All-Star point guard Chris Paul has a busy summer ahead of him. Assuming he opts out of the last year of his deal with the Los Angeles Clippers, the floor general plans on meeting with his former employers as well as the Houston Rockets, Denver Nuggets, and the San Antonio Spurs, according to a Los Angeles Times report.
A True Floor General
Paul, a nine-time All-Star, would be a significant upgrade at the point guard position for any team that signs him. The former fourth overall pick from the 2005 NBA Draft, saw his numbers dip a bit last season, but still averaged 18.1 points, 9.2 assists, and five rebounds in 61 games for the Clippers. Paul’s 10.6 win shares in 2016-17 were higher than the Rockets, Spurs, and Nuggets starting point guards combined (8.5). In his six seasons in the City of Angels, Paul averaged 18.8 points, 9.8 dimes, and 3.6 boards along with a 26.2 Player Efficiency Rating and 78.2 win shares.

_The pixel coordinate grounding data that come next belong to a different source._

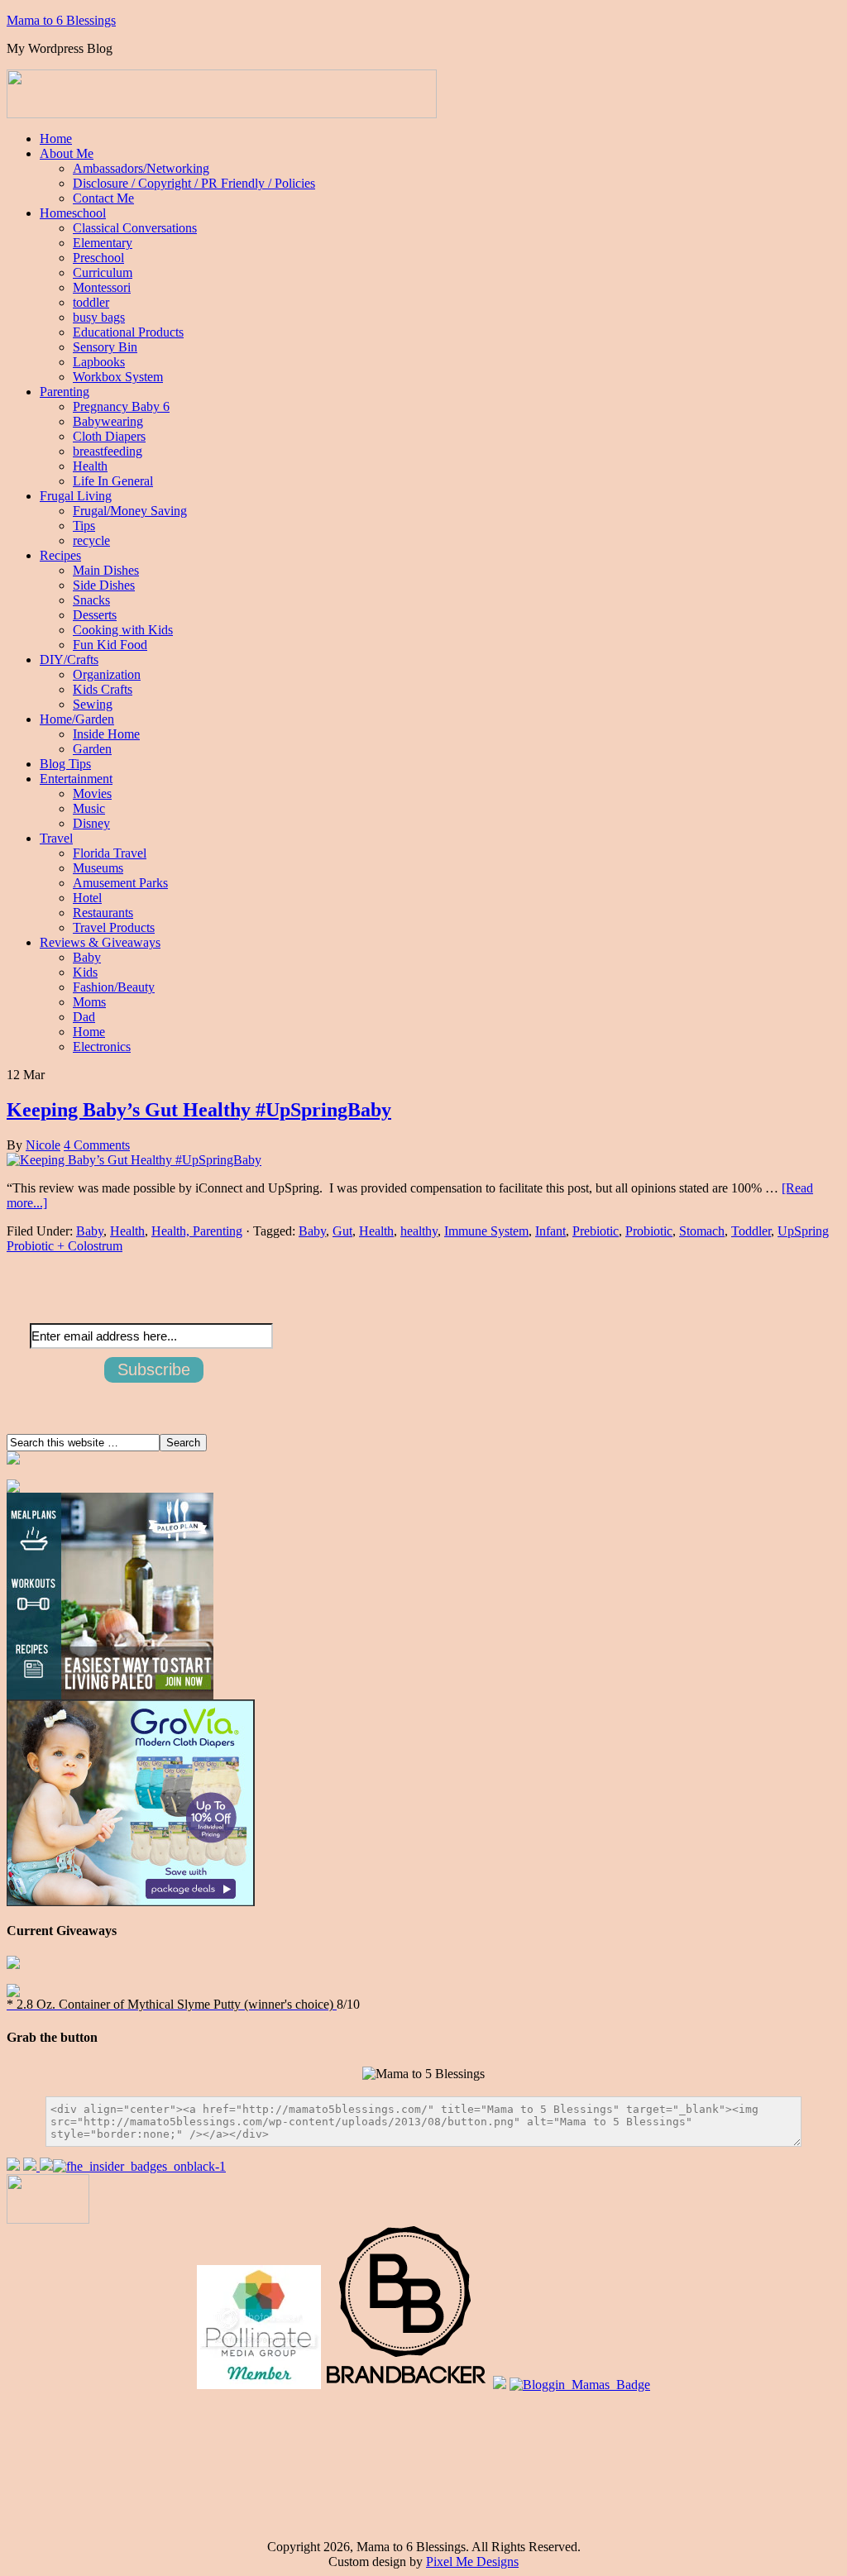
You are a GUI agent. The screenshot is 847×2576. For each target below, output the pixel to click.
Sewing (92, 704)
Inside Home (106, 734)
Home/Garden (77, 719)
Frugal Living (76, 496)
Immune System (486, 1231)
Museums (98, 868)
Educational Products (128, 332)
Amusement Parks (120, 883)
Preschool (98, 258)
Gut (342, 1231)
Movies (92, 793)
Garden (92, 749)
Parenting (64, 392)
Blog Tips (65, 764)
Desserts (95, 615)
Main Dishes (106, 570)
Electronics (102, 1046)
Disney (91, 823)
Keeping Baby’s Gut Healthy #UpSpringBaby (199, 1110)
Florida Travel (109, 853)
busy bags (99, 317)
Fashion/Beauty (114, 987)
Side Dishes (104, 585)
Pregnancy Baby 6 (121, 406)
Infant (550, 1231)
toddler (91, 302)
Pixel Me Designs (472, 2561)
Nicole (43, 1145)
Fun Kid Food (110, 645)
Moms (89, 1002)
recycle (91, 540)
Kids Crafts (102, 689)
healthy (419, 1231)
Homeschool (73, 213)
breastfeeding (107, 451)
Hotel (87, 898)
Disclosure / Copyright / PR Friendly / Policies (194, 183)
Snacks (91, 600)
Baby (87, 957)
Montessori (102, 287)
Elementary (102, 243)
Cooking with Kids (123, 630)
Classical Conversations (135, 228)
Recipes (60, 555)
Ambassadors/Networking (141, 168)
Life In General (113, 481)
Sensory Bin (105, 347)
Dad (84, 1017)
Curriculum (102, 272)
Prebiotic (595, 1231)
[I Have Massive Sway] (46, 2166)
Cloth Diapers (109, 436)
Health (90, 466)
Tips (84, 526)
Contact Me (103, 198)
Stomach (702, 1231)
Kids (85, 972)
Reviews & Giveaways (100, 942)
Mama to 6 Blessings (61, 20)
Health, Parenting (196, 1231)
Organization (107, 674)
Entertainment (76, 779)
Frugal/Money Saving (130, 511)
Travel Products (114, 927)
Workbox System (118, 377)
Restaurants (103, 913)
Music (89, 808)
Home (56, 138)
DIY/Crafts (69, 659)
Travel (56, 838)
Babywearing (108, 421)
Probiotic (648, 1231)
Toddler (751, 1231)
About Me (66, 153)
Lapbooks (99, 362)
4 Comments (97, 1145)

Paul the Last Hope For the Clippers?
The Clippers hold Paul’s Bird Rights, meaning the club can offer him an extra year and more money than any other team. Additionally, they can go into the luxury tax to retain the services of their superstar guard. That said, the Clippers first round loss to the upstart Utah Jazz, might have closed their championship window. Paul and Blake Griffin’s possible departures could spark a rebuilding period for an organization that was one of the worst run teams in pro sports before their recent resurgence.
Could Paul Chase a Ring in San Antonio?
Outside of L.A., the Spurs give Paul the best chance to compete for a championship. San Antonio finished with the second-best record in the NBA last year and held a commanding lead over the Golden State Warriors in game one of the Western Conference Finals before Zaza Pachulia placed his foot in Kawhi Leonard’s landing spot following a jump shot, extinguishing their title hopes. Signing Paul would allow the Spurs to move Tony Parker into a more limited role when he returns from injury and possibly let free agent Patty Mills walk. His usage rate might drop a bit in Gregg Popovich’s system, but Paul’s efficient shooting (he has a career .473/.370/.866 shooting line), tremendous passing and court vision should allow him to transition into the offense with little difficulty. However, Paul may struggle to fit under onto the team’s payroll; the Spurs have $95 million on the books in 2017-18 and the price for the future Hall-of-Famer may be too steep unless they swing a trade or two.
CP3 and The Beard
Should Paul land in Houston, he would join possible league MVP James Harden and a team that chucked a league-high 40.3 three-point attempts per game. Harden’s presence could shift the 32-year-old into a secondary role while giving Mike D’Antoni another playmaker when “The Beard” needs a breather. For what it’s worth, Paul also compiled slightly more defensive win shares than well regarded “three-and-D” guard Patrick Beverley, which should assuage any concerns about a drop-off on that side of the floor. Like the Spurs, the Rockets may need to make some shrewd roster moves before negotiating a deal with Paul; they have over $91 million on the books for next season.
Paul in the Mile High City?
Outside of the Clippers, the Nuggets have the most cap room to sign Paul to a max contract. They also have the least amount of talent of the four interested teams. Still, this was a team that missed the playoffs by a single game a season ago and they have some interesting pieces, chief among them breakout star Nikola Jokic and recent VAVEL interviewee Kenneth Faried. Paul is a clear improvement over Emmanuel Mudiay and journeyman Jameer Nelson. Paul would bring much-needed stability to Denver, but the Nuggets do not have a team capable of dethroning the Warriors.
Not matter where Paul ends up, his signing is sure to alter the fortunes of several teams.
Only time will tell as the NBA Free Agency period is set to begin on July 1. Hold on to your hats, folks.